Итак, равно необходимым для науки является системный взгляд на «общество вообще», дающий правильную методологическую ориентацию ученым, и системный анализ конкретных социальных орга­низмов, позволяющий понять специфику их функционирования и развития.

Важно понимать, однако, что эти два уровня анализа не исчерпы­вают собой задач полнообъемного изучения обществ в реальной исто­рической динамике их существования. В действительности между уровнем предельных социально-философских абстракций и анализом конкретных социальных организмов с необходимостью выстраиваются теории среднего ранга обобщения, которые призваны изучать не «общество вообще» и не конкретные страны и народы, а особые типы общественной организации, обнаружимые в реальной человеческой истории.

Речь идет о логических моделях, в которых фиксируются не всеобщие и не единичные, а особенные свойства общественного устройства, при­сущие группам родственных в социокультурном отношении обществ. Выделение таких групп разные учение проводят по разным основаниям — в зависимости оттого, какие явления общественной жизни признаются важнейшими, определяющими существенные сходства в образе жизни различных народов. Но сама процедура исторической типологизации обществ, как мы увидим ниже, является неообходимым условием их полноценного научного познания.

Именно на этом уровне познания наука ставит вопрос о существо­вании в истории особого рабовладельческого строя общественной жизни, обсуждает системообразующие начала и «наднациональные» особенности этого строя, сменившего во многих странах мира архаич­ную родо-племенную организацию общества. На этом уровне познания обсуждается важнейшая проблема феодального типа общественной огранизации, особенности его строения, функционирования и разви­тия, конкретные формы исторического существования, стадиальные и региональные особенности (будь то вассалитет в Западной Европе или крепостничество в Восточной).

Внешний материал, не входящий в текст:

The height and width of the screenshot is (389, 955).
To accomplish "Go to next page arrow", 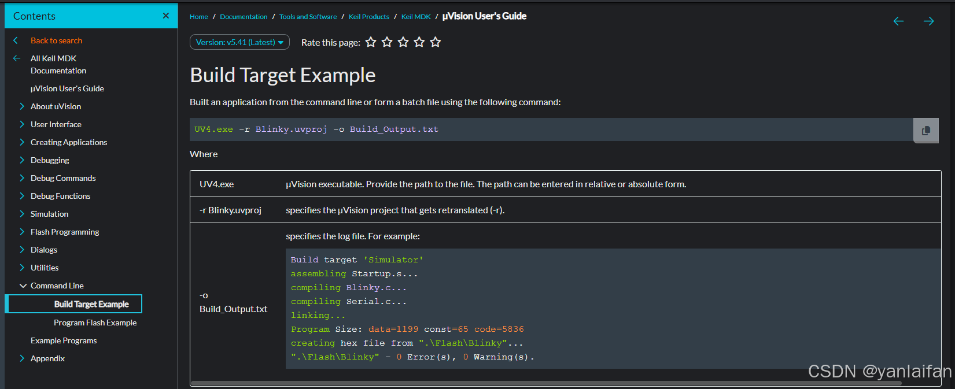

Наконец, именно историко-типологический уровень анализа дол­жен ответить на столь интересующие нас ныне вопросы о природе «капитализма», о том, лежит ли в его основе особый «дух», рациона­лизирующий производство на основе «ожидания прибыли посредством использования возможностей обмена, то есть мирного приобретатель­ства» (как утверждал М. Вебер в работе «Протестантская этика и дух капитализма»), или же отношения эксплуатации, связанные с присво­ением продуктов труда наемных рабочих собственниками средств производства (как полагал К. Маркс и его последователи). Является ли этот строй «нормой» организации современных обществ или же имеет свои исторические пределы существования? Реален ли социа­лизм как альтернативная форма общественного устройства и можно ли считать социалистическими общества «советского типа», распавши­еся на наших глазах?

Итак, мы видим, что изучение общества как целостной системы не сводится к изучению законов строения функционирования и развития общества «вообще», но предполагает анализ специфических особенно­стей системной организации — как исторически конкретных типов социальной организации, так и реальных человеческих обществ — конкретных социальных организмов. Беда лишь в том, что констатация этого обстоятельства серьезно осложняет вопрос о предмете социаль­ной философии и ставит перед нами проблему ее соотношения с другими науками, способными к системному изучению общества. Мы имеем в виду социологию и историческую науку, о связи которых с социальной философией следует сказать особо.